Edgar Mitchell

Silhouette of a researcher
Researcher silhouette. Image: Wikimedia Commons, public domain.
MILITARY

Edgar Mitchell

U.S. Navy Captain; NASA Astronaut
Apollo 14 lunar module pilot; sixth human to walk on the Moon

ASTRONAUT

Edgar Dean Mitchell (September 17, 1930 – February 4, 2016) was a U.S. Navy officer, aeronautical engineer, and NASA astronaut who served as the lunar module pilot for Apollo 14 in February 1971, becoming the sixth human being to walk on the Moon. He held a doctorate in aeronautics and astronautics from MIT and flew in the U.S. Navy for 16 years before joining NASA.

Following his return from the Moon, Mitchell became increasingly interested in questions of consciousness, the nature of reality, and extraterrestrial intelligence. He founded the Institute of Noetic Sciences (IONS) in 1973, a research organization dedicated to exploring the nature of consciousness and its relationship to the physical world. Mitchell described experiencing a profound epiphany during his return from the Moon in which he felt a sense of interconnectedness between all things.

In his post-NASA years, Mitchell became one of the most prominent credentialed figures to assert that UAP represent extraterrestrial technology and that the U.S. government has concealed knowledge of this. He stated in multiple interviews that he had been briefed by individuals with inside knowledge of government crash retrieval programs and that Roswell involved genuine recovered non-human craft and bodies. He claimed that his high security clearance contacts in the intelligence community had confirmed the reality of extraterrestrial visitation.

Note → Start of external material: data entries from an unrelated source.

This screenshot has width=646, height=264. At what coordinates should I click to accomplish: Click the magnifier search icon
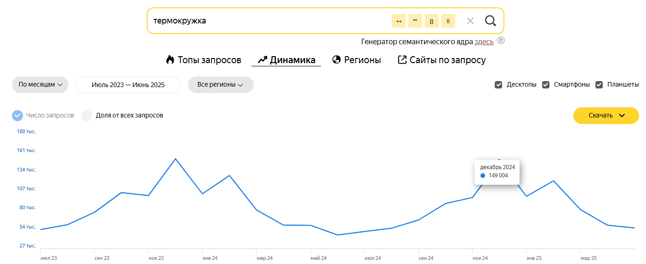(x=491, y=21)
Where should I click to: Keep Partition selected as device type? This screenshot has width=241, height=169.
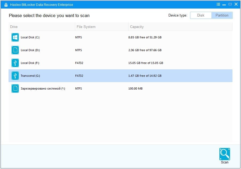click(x=222, y=15)
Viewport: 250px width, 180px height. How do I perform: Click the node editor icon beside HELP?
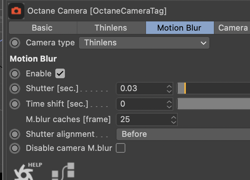click(x=63, y=172)
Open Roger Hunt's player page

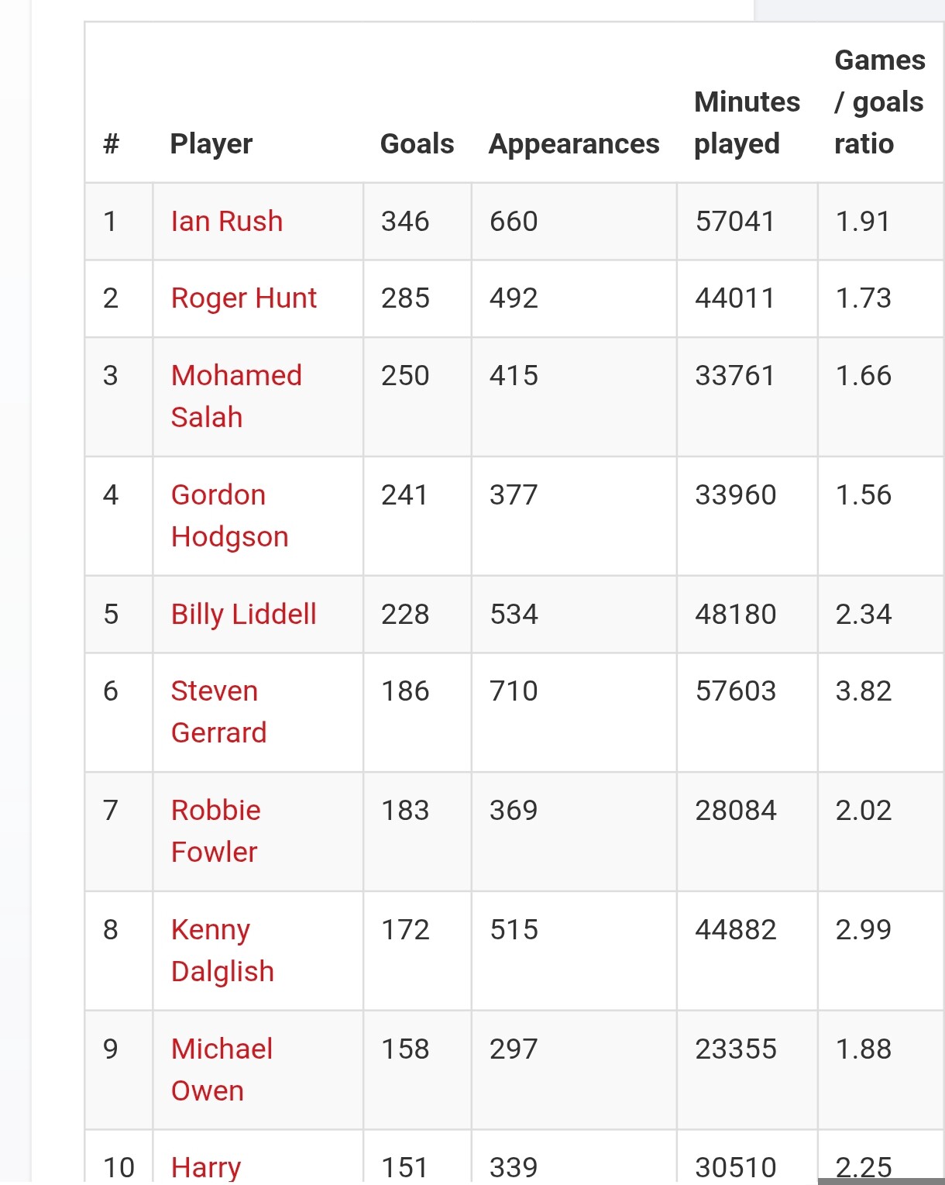(243, 298)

Mitchell's credentials as an Apollo astronaut with MIT doctorate gave his statements unusual public weight, though critics noted that he had not personally witnessed UAP or been officially briefed on such programs during his military or NASA career, and that his claims relied on second-hand sources he never publicly identified.

SOURCE LOG
1Wikipedia contributors. "Edgar Mitchell." Wikipedia, The Free Encyclopedia.
2Mitchell, Edgar. The Way of the Explorer: An Apollo Astronaut's Journey Through the Material and Mystical Worlds. Putnam, 1996.
Editorial Note: Edgar Mitchell's UAP claims were based on second-hand briefings rather than personal observation or documentary evidence. His credibility as an Apollo astronaut has made his statements widely cited; the substance of his specific claims about Roswell and government knowledge has not been independently verified.